I’ve written previously about Bryan Caplan’s work. I’m very much in agreement with one of his latest posts, in part on meeting and talking with people about his ideas. Here’s the good stuff from Bryan:
Since the publication of my book, I’ve been meeting a much wider range of people. I’ve talked to an elite Republican book club, a room full of vaguely Marxist academics at the New School, retirees, Cato, Heritage, a conference of largely leftist philosophers, the State Department (!), the Yale law school, DC economists, and UVA social scientists. I’ve also spoken on a wide range of radio shows and podcasts, left and right.
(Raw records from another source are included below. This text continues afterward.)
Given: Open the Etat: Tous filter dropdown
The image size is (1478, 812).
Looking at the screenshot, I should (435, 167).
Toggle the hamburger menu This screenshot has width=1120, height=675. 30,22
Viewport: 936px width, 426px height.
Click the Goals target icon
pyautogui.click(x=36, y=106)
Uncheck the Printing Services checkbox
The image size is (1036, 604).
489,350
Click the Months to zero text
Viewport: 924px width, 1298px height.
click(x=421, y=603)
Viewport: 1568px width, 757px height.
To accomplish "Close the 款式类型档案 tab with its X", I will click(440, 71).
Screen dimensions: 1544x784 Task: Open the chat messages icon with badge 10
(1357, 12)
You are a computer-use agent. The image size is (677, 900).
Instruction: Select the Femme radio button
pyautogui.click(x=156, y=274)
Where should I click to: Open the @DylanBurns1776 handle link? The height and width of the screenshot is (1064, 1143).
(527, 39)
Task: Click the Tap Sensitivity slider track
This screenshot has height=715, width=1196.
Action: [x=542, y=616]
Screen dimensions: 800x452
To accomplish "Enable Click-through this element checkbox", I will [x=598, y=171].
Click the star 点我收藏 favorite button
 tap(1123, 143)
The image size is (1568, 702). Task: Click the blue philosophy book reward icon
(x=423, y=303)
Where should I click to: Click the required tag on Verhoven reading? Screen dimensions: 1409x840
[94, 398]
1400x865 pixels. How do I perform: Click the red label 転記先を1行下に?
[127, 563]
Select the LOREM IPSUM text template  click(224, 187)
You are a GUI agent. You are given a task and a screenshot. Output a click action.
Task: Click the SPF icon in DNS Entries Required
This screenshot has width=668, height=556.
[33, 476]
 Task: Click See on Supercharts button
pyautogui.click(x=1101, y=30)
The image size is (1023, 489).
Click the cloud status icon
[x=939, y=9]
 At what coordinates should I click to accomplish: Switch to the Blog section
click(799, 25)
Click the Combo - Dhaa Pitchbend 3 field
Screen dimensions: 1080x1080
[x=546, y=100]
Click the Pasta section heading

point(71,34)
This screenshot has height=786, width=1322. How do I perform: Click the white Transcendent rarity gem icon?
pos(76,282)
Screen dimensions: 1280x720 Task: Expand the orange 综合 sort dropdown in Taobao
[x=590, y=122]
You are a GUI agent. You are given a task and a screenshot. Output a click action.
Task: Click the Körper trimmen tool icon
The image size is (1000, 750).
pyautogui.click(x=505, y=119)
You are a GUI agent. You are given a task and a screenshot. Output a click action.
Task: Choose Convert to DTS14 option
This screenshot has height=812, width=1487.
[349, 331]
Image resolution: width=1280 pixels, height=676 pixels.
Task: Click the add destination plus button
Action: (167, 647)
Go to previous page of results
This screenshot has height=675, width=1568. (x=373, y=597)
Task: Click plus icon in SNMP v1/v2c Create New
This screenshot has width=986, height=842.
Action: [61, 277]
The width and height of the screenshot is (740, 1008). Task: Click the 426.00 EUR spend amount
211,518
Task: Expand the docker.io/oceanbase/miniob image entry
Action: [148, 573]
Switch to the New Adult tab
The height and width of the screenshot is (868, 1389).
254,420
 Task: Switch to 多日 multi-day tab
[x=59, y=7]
What have I learned? Primarily, I’m more convinced than ever that virtually everyone is sincere. The legions of people who imagine that their opponents secretly agree with them are utterly deluded. Even when you’ve got undeniable facts on your side, your opponents probably think that those facts don’t matter; you’re missing the deeper picture.
The lesson I draw: Sincerity is greatly overrated. It’s an easy and widely distributed virtue. So what is in short supply? Common-sense. Literalism. Staying calm. Listening. Sticking to the point. Accepting and working through hypotheticals.
Addendum: I pulled this out of the comments section of the above blog entry, written by a fellow named Chris, and I think it makes a couple more important and useful points:
… a useful test when debating someone. Ask your opponent what statements, if true, would convince him to change his position. If no such statements exist, then the debate is over.
Similarly, I frequently ask myself the same question: what type of data and/or reasoning would convince me that my position is wrong. If I can’t think of any, then I need to take a deep breath and evaluate how I reached my opinion in the first place.